--- Page ---
I wanted to be nurtured. This
might seem simplistic because this is what we do for our small
children--we feed them when they’re hungry, we stop what we are doing
to care for them when they are tired or hurt.
The challenge is to maintain this kind of conscious, organic,
interactive relationship with children as they grow older.
It becomes more difficult as their interests challenge our
notions of what “should” be taking place. The
time frame for the end of the nurturing environment for most children
and the beginning of demands varies.
Often this cut-off point for meeting the child where they are is
with potty training. Until
then, life is generally a safe learning environment.
These tiny beings learn to talk and walk, the two most difficult
things a human being can undertake, all without specific instruction
whatsoever other than our model. All
they do is watch us and imitate. Suddenly
one day something puzzling is demanded of them.
We can stop wondering why a two year-olds’ favorite word is
“no.” They are big
enough to start getting into things and suddenly the world is no longer
their matrix of nurture, but a demanding force that they learn to use a
toilet. It’s no surprise
that they respond in kind. In
truth, some parents are relaxed about potty training, so the home as a
nurturing environment continues until the child is older, but it almost
always ends by school age. For
instance, my husband distinctly recalls his father’s abuse coming
alive when he was seven years old. Until
then, he was clearly under his mother’s domain, where he was cared for
and somewhat free. There’s
no saying exactly why this is so, but for whatever reason, his Dad had
probably been conditioned to believe that at that age, a boy is no
longer a child but an extension of his father and should behave in a way
that makes father look good. War
was declared on his childhood and suffering ensued. Not
surprisingly, my husband began a painful struggle with our son when he
turned seven. It was a
tumultuous few years between my husband and I, because it was easy for
me to see that sudden demands and controls were unnecessary and I simply
couldn’t allow it. My
husband was forced to face these demons of conditioning that had been
handed him. I’m happy to
report that he was successful and their relationship is intact.
I
remember a friend telling me that in the Seventies his father had
declared war on his long hair. Anyone
can see now how ridiculous that is, but at the time it was serious
business. The thing is, if
we declare war on our children, they will acquiesce and they are
guerillas. They’re the
weaker underdogs who will fight any way they must for emotional
survival, just like the Irish fought and the Iraqis fight for their own
sovereignty. We must be the
peacemakers, the mature adults. If
we’re waiting for our children to do the job, it will never happen. At
whatever time, almost all of us come to a point as parents where we
think that the home should cease to be a place of nurture and begin to
initiate force on the child “for his own good.”
It is vital to examine the reasoning behind this action of ours.

--- Data section ---

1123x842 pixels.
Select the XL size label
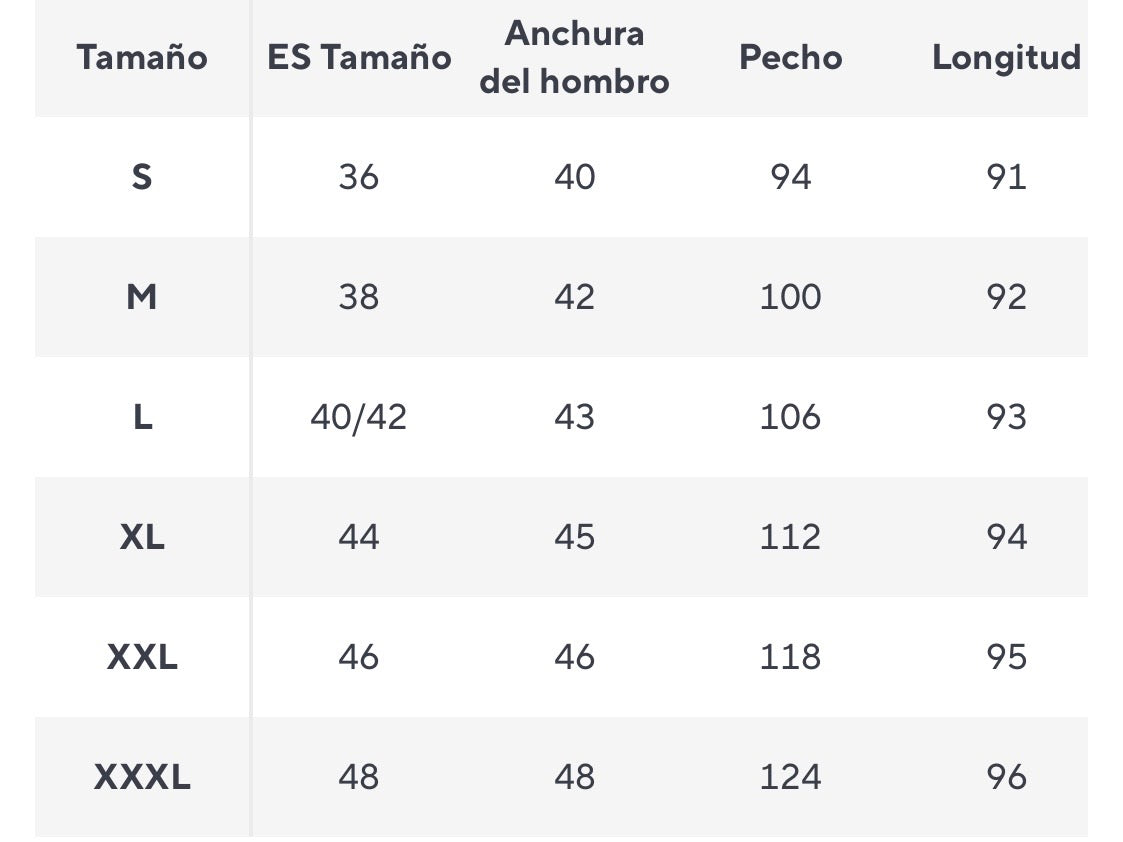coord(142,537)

...

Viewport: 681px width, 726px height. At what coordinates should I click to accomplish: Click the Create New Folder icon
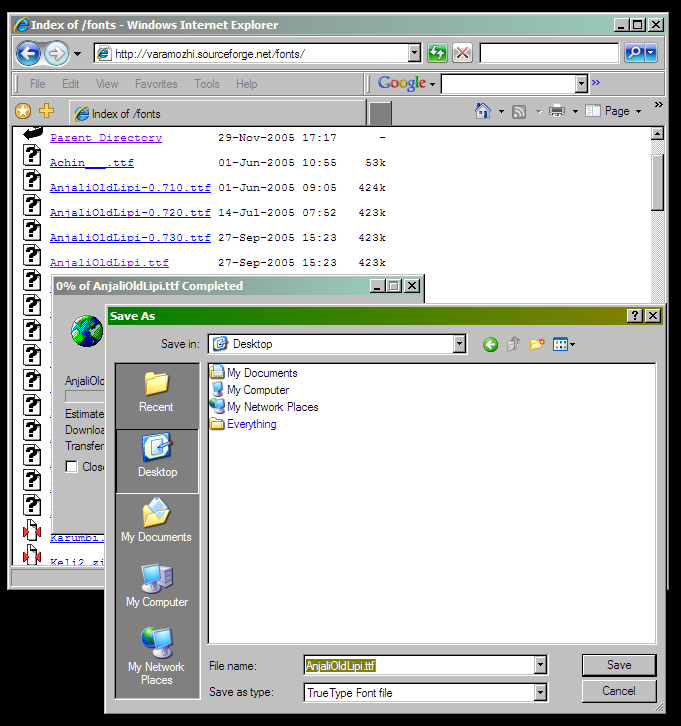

--- Task requirements ---
Repeat, word for word, the portion of the parenting passage above starting at "The challenge is" and ending at "of demands varies.".

--- Response to the task ---
The challenge is to maintain this kind of conscious, organic,
interactive relationship with children as they grow older.
It becomes more difficult as their interests challenge our
notions of what “should” be taking place. The
time frame for the end of the nurturing environment for most children
and the beginning of demands varies.